Confirmando que ela estava com a tesoura de costura escondida na manga da blusa, saímos do carro.

Subindo as escadas de estrutura de aço do apartamento, enferrujada e de cor marrom-avermelhada após quase trinta anos de uso, paramos na frente do apartamento do homem que, após a formatura do ensino médio, não conseguia encontrar um emprego estável.

A garota apertou o botão do interfone.

Em cinco segundos, ouvimos passos, então a maçaneta girou e a porta foi lentamente aberta.

Fiz contato visual com o homem que apareceu.

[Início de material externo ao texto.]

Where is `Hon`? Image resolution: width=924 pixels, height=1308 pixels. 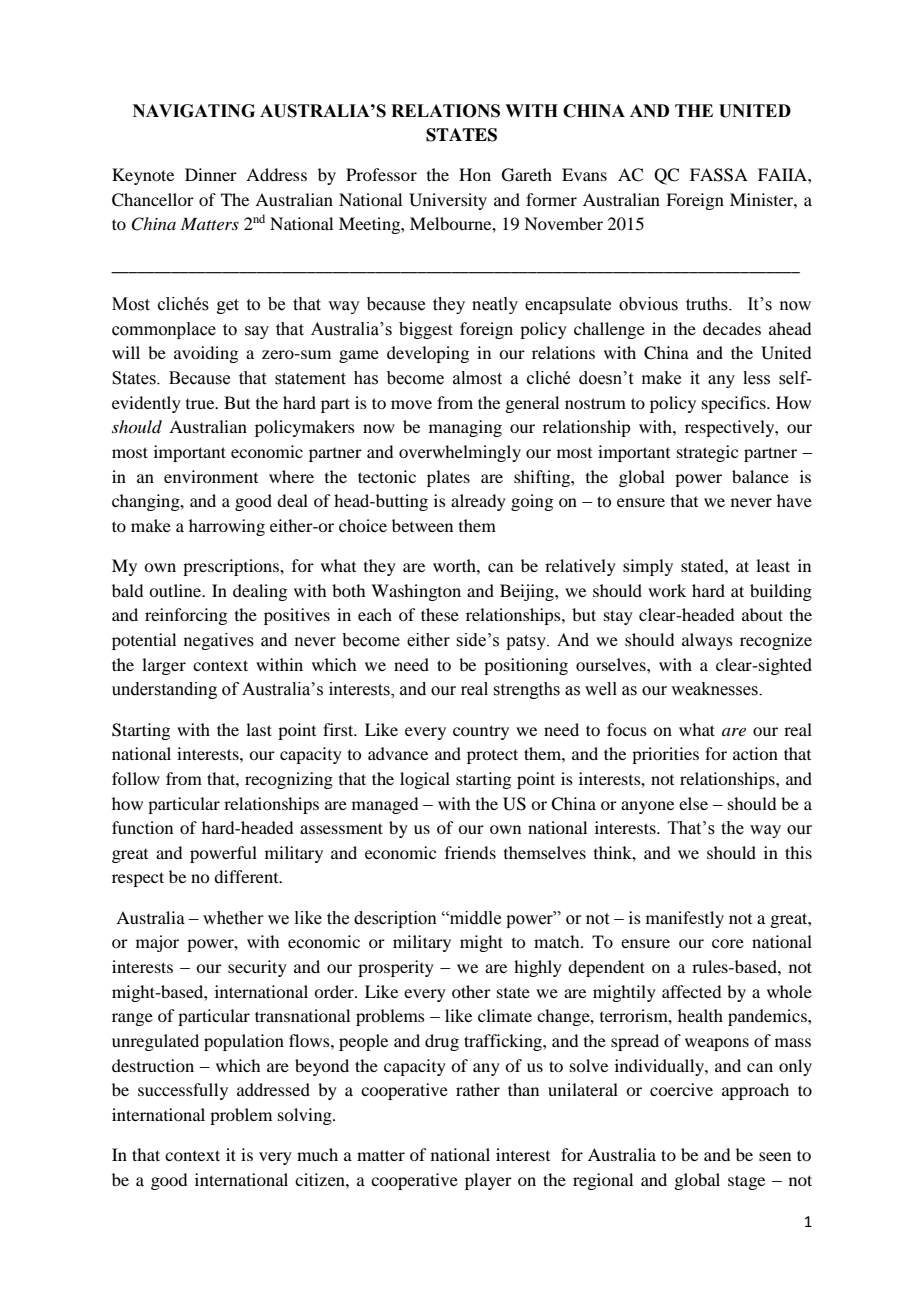 Hon is located at coordinates (475, 174).
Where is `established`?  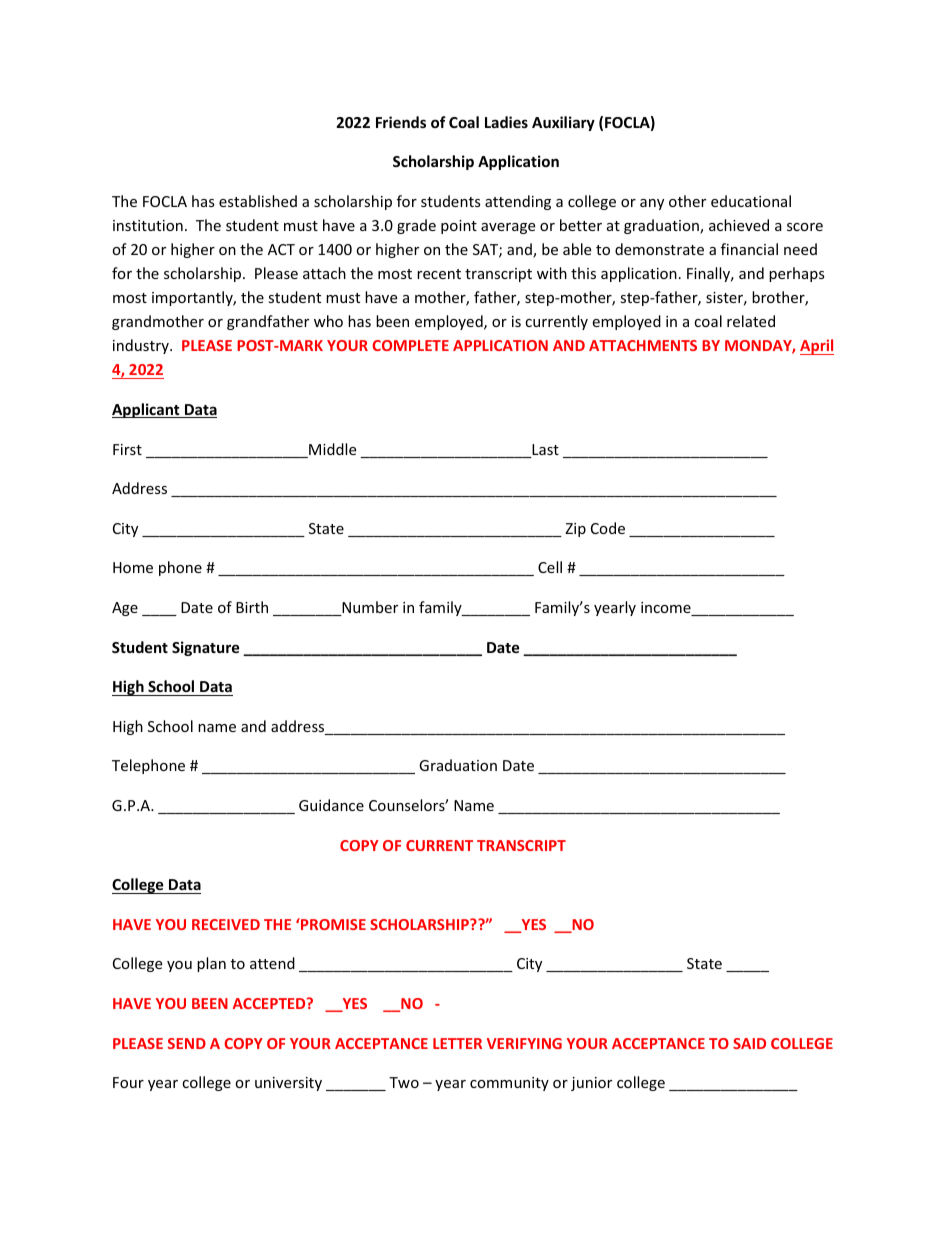
established is located at coordinates (258, 201).
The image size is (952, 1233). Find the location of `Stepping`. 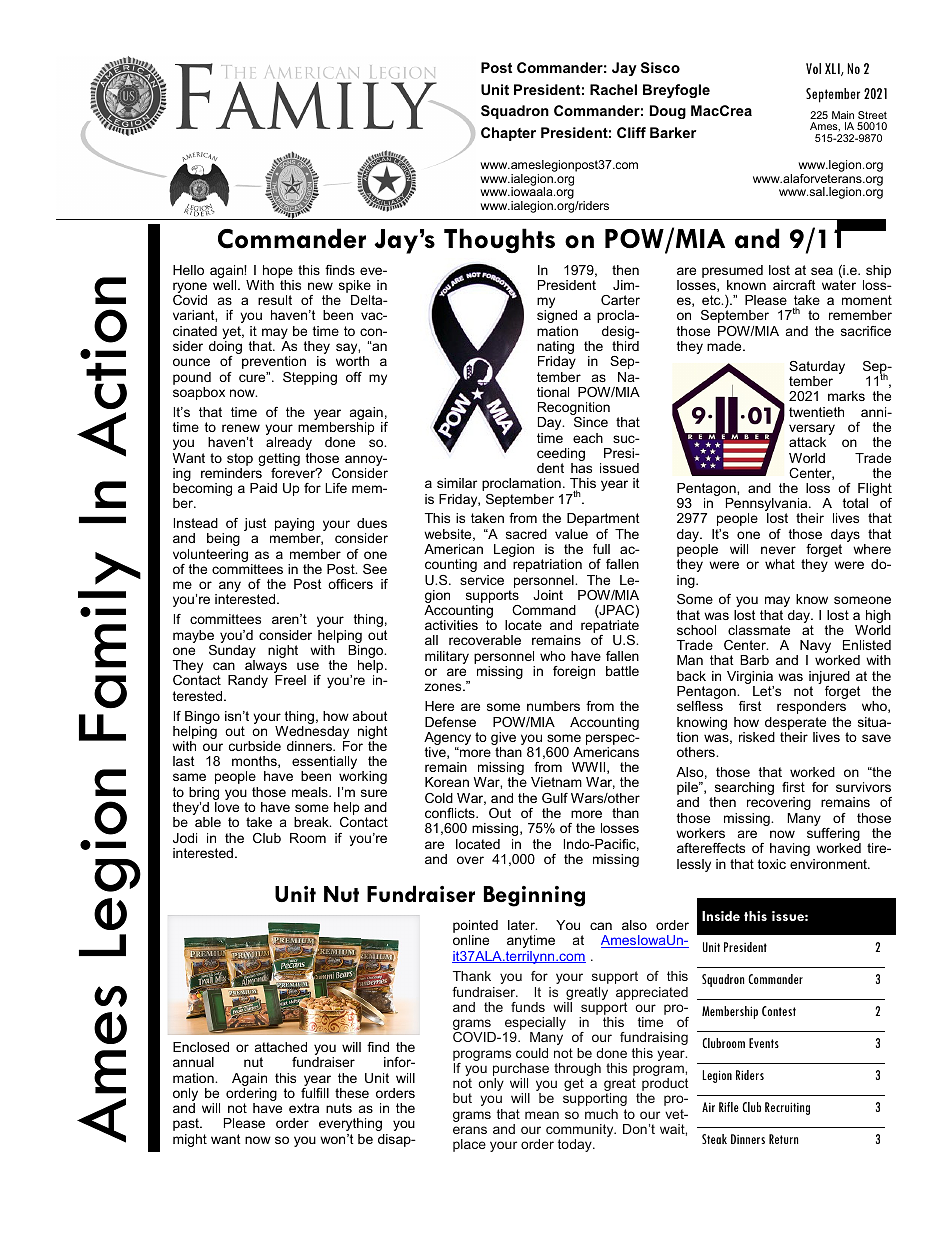

Stepping is located at coordinates (310, 378).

Olhos vazios. Um rosto terrivelmente vermelho. Cabelo grande. Bochechas encovadas. Barba por fazer e um corpo todo ossudo.

Ele me lembra alguém, pensei, e momentos depois percebi que estava pensando em mim mesmo. E não era apenas sua aparência, mas sua falta de vigor geral.

— Ei, Akazuki — disse ele para a garota.

Sua voz estava rouca. E, pela primeira vez, descobri que o sobrenome da garota era Akazuki.

Ele não pareceu surpreso com a visita repentina. O homem olhou para o rosto dela, mas virou a cara quando viu aquela cicatriz. Parecia triste.

— Então, se você está aqui, Akazuki — disse —, então sou eu quem você vai matar agora?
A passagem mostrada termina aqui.